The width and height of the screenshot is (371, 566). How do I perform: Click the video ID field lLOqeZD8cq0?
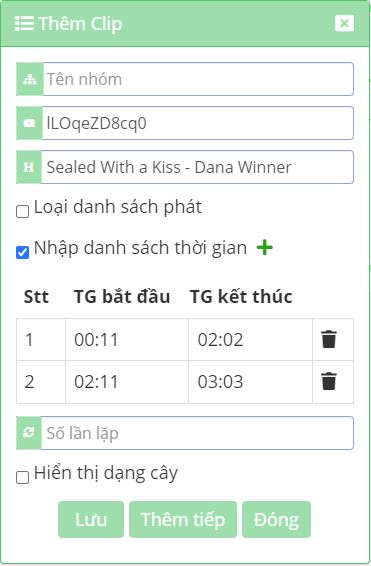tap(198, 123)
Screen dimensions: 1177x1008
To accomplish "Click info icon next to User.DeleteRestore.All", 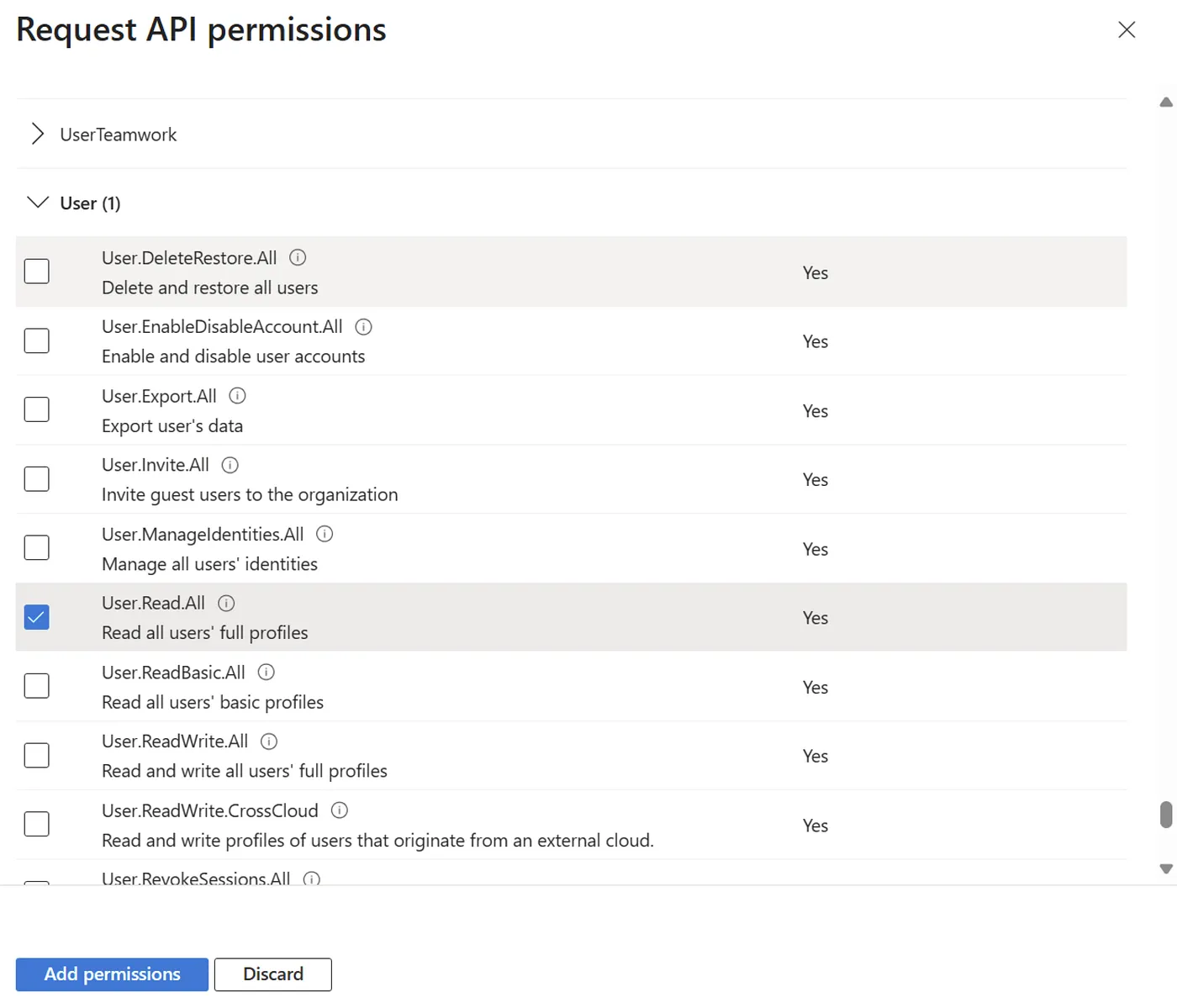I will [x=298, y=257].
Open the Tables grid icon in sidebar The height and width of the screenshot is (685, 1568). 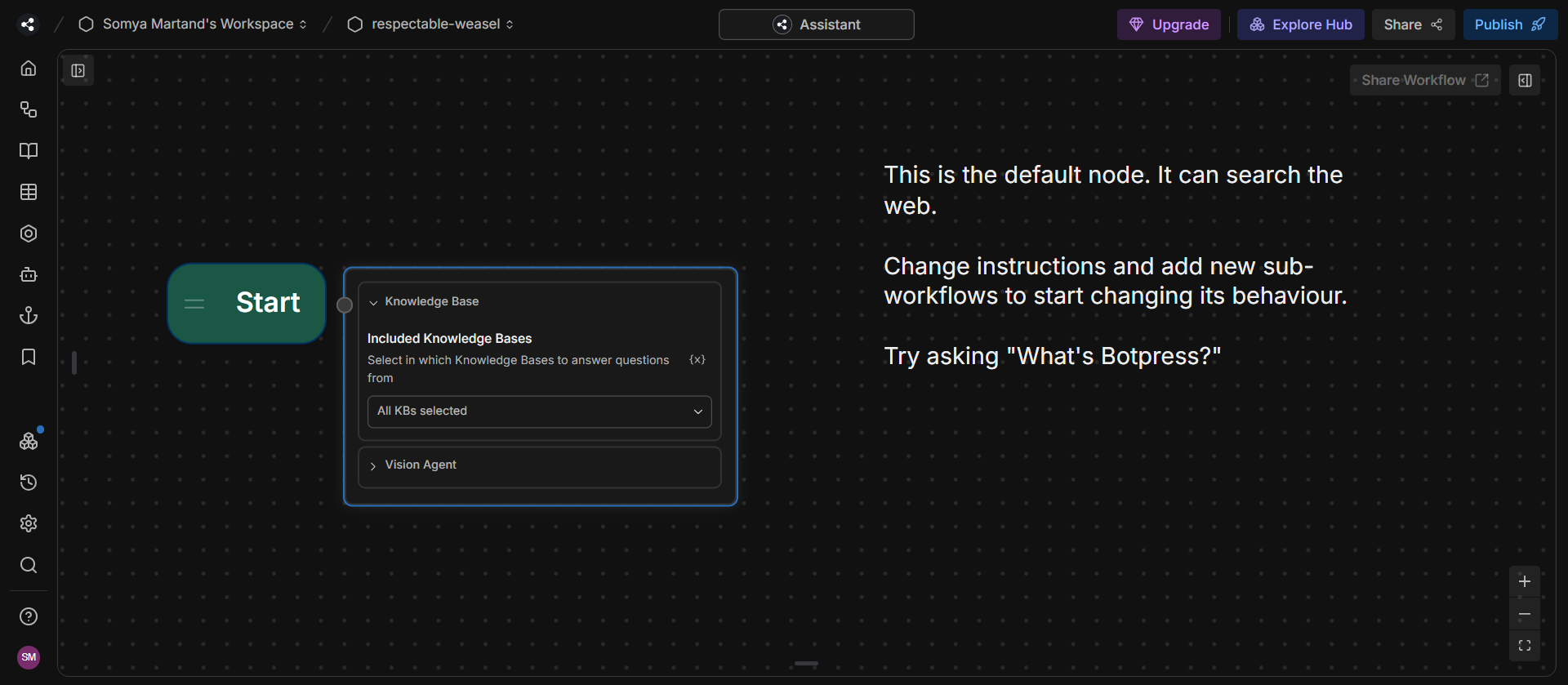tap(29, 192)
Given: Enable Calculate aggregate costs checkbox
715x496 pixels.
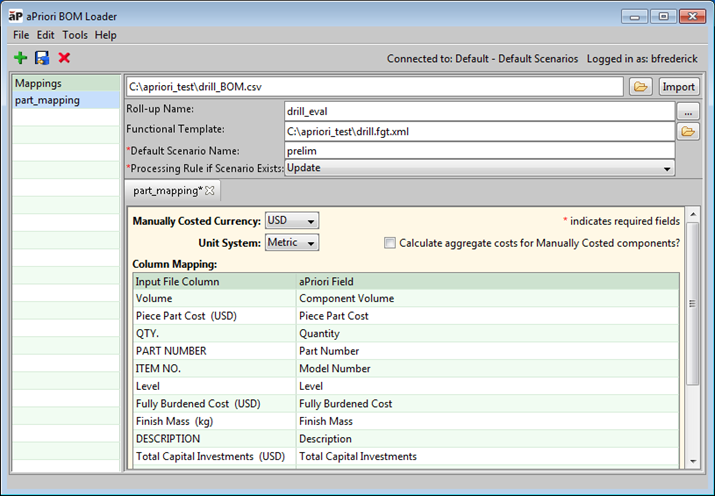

================================

■ BRIEF: Transcribe exactly the line containing "Given: Enable Calculate" and every line after it through the end of the listing above; pictures are not part of the copy.

■ COMPLETED EXERCISE:
Given: Enable Calculate aggregate costs checkbox
715x496 pixels.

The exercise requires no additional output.